Being a photographer means you are always on the go - your office is essentially wherever your work brings you. Our photographers use the tag #mygettyoffice on Instagram to show us where in the world they are. Photojournalist Allison Joyce relocated from New York to Bangladesh in 2013.

My office is a think tank shape shifter backpack. At all times when working in South Asia it contains two Canon cameras, a 24mm and 50mm, Macbook Air, LaCie rugged hard drive, 98% Deet mosquito repellant, notebook and pen, portable battery pack, audio recorder, dry sack, roll-up poncho, head torch, ‘shammy’ cloth, Clif bars and spare C.F. cards and battery.

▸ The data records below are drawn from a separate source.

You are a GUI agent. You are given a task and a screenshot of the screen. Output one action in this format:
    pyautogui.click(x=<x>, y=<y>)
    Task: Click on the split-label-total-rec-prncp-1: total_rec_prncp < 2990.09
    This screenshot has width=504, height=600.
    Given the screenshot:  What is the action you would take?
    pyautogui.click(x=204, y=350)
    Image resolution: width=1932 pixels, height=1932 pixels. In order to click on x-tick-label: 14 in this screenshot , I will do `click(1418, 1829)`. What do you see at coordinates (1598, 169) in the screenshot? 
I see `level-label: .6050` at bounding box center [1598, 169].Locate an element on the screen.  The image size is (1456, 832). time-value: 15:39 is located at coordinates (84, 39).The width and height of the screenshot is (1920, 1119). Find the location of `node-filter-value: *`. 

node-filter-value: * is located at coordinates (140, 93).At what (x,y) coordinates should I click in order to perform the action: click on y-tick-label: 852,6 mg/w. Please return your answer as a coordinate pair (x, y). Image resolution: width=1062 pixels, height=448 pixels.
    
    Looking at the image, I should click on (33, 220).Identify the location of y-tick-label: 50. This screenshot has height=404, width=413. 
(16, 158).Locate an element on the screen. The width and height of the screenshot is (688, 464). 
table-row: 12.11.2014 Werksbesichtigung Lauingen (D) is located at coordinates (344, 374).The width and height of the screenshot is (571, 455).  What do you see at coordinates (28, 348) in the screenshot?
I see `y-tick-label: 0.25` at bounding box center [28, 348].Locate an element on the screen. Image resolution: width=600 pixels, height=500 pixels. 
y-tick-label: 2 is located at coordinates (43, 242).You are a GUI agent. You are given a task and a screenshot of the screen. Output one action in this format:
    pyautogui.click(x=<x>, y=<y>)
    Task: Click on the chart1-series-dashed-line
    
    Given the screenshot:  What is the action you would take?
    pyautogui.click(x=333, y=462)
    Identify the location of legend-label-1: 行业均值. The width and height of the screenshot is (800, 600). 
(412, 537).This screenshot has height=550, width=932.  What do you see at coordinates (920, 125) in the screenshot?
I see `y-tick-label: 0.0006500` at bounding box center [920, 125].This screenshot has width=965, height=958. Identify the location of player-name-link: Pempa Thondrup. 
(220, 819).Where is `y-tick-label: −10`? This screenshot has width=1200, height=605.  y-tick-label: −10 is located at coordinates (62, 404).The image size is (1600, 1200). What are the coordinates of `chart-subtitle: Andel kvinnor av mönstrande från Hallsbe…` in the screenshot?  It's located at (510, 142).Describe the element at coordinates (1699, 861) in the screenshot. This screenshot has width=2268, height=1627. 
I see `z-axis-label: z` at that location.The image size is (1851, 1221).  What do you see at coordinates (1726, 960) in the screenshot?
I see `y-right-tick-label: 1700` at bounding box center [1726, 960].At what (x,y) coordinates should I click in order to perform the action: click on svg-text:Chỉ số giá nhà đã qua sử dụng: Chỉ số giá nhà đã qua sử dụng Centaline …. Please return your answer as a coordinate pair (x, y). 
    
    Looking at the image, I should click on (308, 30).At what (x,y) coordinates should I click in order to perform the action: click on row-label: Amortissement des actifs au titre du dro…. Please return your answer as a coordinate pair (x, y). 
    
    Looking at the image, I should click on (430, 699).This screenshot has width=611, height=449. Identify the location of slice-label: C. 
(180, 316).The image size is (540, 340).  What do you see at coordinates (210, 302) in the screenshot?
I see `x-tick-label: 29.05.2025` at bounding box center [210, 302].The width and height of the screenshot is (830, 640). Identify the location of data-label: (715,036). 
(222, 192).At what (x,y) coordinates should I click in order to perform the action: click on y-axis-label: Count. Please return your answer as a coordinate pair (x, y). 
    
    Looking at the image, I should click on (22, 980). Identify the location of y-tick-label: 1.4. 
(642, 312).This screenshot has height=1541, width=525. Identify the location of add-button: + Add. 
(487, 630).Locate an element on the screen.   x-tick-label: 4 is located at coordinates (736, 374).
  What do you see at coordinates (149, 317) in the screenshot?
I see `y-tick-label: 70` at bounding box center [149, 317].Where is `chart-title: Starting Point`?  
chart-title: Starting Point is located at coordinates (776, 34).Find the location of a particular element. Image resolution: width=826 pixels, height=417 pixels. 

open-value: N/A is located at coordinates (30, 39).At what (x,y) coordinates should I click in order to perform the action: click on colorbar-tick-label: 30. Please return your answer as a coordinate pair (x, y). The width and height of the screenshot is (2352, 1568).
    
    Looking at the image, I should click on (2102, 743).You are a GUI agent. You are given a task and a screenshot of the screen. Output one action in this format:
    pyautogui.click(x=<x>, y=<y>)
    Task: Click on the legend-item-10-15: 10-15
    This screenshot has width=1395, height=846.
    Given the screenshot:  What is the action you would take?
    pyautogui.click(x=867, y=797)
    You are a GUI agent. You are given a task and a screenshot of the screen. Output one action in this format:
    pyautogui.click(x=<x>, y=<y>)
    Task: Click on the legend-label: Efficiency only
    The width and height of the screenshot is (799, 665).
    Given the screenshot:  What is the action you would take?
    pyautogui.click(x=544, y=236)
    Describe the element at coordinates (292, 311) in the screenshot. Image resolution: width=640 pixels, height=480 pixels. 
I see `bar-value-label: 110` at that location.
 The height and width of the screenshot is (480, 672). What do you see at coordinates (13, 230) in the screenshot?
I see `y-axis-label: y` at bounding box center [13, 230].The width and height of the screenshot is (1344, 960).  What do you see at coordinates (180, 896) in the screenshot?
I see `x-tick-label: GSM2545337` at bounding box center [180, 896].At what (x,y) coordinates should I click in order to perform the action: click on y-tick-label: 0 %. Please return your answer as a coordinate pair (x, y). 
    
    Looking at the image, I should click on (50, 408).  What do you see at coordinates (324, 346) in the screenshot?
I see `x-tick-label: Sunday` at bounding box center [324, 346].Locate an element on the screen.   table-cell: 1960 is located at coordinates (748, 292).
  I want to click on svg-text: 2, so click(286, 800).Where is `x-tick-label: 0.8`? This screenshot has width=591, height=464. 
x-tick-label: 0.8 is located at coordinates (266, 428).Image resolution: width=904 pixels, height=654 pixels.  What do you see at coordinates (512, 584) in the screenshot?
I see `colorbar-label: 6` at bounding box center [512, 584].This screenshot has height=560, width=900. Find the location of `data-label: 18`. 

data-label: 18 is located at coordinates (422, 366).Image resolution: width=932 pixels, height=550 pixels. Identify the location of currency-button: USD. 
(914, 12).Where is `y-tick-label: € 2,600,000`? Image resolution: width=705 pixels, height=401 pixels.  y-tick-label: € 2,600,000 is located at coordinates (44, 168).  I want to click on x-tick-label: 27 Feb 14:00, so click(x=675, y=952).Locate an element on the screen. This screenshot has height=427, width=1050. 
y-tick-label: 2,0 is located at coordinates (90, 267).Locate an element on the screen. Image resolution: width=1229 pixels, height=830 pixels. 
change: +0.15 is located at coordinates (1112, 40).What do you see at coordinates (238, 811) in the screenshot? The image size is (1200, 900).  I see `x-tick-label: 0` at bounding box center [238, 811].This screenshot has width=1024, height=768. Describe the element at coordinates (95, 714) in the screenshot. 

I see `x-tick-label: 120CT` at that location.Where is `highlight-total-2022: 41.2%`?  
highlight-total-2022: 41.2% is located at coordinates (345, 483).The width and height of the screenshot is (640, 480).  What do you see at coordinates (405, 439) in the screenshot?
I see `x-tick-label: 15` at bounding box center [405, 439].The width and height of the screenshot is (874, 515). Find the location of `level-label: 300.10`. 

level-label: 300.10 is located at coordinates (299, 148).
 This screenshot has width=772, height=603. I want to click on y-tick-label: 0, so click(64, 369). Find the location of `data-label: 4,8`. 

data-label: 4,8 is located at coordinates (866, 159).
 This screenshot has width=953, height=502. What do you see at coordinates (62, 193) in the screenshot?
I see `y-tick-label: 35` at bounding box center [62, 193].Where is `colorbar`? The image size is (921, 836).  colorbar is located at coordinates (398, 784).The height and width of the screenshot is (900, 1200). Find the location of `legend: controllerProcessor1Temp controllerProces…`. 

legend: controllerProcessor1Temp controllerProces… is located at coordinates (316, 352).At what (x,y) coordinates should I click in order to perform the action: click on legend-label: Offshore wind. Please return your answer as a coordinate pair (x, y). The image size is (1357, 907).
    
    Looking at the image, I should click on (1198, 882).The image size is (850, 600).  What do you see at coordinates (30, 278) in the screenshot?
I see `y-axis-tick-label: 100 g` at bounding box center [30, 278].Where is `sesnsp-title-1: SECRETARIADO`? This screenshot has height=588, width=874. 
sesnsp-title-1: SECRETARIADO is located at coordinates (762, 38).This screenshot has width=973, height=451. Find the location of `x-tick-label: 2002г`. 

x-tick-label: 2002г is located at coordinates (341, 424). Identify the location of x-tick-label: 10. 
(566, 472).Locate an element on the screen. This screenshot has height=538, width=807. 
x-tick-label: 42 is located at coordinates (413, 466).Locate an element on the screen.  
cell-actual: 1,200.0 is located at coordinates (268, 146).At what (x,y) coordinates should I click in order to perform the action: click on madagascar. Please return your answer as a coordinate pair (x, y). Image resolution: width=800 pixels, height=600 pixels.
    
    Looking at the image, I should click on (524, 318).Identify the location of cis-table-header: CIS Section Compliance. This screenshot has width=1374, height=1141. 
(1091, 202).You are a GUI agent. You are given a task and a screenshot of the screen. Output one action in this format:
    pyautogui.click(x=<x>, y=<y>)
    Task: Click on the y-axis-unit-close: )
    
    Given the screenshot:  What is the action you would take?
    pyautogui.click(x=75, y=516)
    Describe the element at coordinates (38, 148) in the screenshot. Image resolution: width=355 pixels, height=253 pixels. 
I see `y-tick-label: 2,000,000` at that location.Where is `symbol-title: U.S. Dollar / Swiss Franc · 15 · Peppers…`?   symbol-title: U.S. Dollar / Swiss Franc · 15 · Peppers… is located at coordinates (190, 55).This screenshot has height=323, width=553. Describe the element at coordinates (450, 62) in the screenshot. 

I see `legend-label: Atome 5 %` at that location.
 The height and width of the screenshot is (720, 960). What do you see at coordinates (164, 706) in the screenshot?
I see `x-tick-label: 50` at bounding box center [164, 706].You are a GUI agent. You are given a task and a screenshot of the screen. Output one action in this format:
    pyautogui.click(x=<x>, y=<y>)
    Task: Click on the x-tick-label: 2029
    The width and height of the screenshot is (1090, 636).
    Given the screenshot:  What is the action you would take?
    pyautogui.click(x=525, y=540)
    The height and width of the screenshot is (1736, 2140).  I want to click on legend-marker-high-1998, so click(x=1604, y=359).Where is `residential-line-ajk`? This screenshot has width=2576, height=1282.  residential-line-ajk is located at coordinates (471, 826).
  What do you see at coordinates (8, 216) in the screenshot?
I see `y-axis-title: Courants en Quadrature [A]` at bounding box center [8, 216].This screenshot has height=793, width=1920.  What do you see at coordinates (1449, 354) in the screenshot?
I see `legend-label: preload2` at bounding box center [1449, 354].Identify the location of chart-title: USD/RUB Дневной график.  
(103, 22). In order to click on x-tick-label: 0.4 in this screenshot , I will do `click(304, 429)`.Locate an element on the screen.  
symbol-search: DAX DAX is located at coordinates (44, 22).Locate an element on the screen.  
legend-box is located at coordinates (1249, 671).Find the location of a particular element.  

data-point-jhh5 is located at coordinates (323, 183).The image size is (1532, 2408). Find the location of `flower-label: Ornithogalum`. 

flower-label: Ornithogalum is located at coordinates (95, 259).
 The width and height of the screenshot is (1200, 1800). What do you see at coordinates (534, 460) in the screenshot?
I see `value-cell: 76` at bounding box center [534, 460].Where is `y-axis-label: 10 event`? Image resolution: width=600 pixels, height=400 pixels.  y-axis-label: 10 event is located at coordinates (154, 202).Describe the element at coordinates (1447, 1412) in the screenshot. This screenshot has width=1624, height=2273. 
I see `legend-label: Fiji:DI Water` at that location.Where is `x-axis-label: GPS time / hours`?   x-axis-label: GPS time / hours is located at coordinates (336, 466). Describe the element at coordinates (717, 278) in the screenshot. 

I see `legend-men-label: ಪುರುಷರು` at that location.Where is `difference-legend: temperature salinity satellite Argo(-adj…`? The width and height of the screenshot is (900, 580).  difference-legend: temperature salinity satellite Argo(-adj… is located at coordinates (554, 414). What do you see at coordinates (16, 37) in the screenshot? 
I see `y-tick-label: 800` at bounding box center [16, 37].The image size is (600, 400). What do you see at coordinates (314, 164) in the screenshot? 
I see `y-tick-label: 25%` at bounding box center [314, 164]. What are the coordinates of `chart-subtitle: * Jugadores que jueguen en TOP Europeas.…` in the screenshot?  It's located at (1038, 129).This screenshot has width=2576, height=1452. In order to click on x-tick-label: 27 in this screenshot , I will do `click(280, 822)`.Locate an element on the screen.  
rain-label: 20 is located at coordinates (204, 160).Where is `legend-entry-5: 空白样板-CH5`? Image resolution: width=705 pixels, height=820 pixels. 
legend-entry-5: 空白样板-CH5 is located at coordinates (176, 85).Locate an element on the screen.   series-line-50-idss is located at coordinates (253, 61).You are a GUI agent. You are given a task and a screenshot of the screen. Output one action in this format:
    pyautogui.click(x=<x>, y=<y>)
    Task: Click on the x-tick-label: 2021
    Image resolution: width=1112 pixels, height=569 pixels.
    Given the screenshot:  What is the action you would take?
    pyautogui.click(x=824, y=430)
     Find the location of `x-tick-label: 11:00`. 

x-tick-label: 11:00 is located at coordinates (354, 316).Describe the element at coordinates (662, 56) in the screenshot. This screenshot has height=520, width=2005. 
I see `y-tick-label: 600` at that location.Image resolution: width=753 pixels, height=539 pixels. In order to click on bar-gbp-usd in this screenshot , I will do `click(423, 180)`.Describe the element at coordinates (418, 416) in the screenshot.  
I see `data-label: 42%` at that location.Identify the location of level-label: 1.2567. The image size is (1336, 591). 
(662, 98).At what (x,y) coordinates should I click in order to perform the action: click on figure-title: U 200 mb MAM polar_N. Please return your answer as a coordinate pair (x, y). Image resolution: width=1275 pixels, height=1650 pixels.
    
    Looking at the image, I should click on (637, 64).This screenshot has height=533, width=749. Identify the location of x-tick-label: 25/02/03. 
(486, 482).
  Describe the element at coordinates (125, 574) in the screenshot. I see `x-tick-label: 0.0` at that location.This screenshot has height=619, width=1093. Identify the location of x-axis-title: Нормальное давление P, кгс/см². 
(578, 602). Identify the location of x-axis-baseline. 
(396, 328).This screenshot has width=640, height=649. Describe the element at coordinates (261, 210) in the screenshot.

I also carry some spare American change to give as fun souvenirs to the children and people I meet while working.

When I break it down to the basics, this is really all I need day to day working in my home base of Bangladesh. My work here often involves 8 hour cramped and jarring buses, precarious rickshaws, and dusty motorbike rides. It helps to keep things light and portable, but you must be ready for any situation. There are frequent power outages here, and during monsoon it's necessary to be prepared for constant rain.

Since working for Getty Images, my office has been everything from tragedy to festivals, from the red carpet in New York City, a rural Bangladeshi circus, riots in Brooklyn, a refugee camp in India, the presidential campaign trail in South Carolina, to a Sufi Festival in Bangladesh.

In 2013 I moved to Bangladesh from New York City and it has been such an exciting, challenging adventure working here, trying to learn the language and culture. There's no better way to get to know a city or country than by working as a photojournalist.

I've ridden on the top of a truck during Durga Puja in Old Dhaka, held a three day old newborn in a freezing refugee camp in India, was pulled into a room full of giggling and belly dancing women during a wedding in the rural Bangladesh. I never know where an assignment will take me.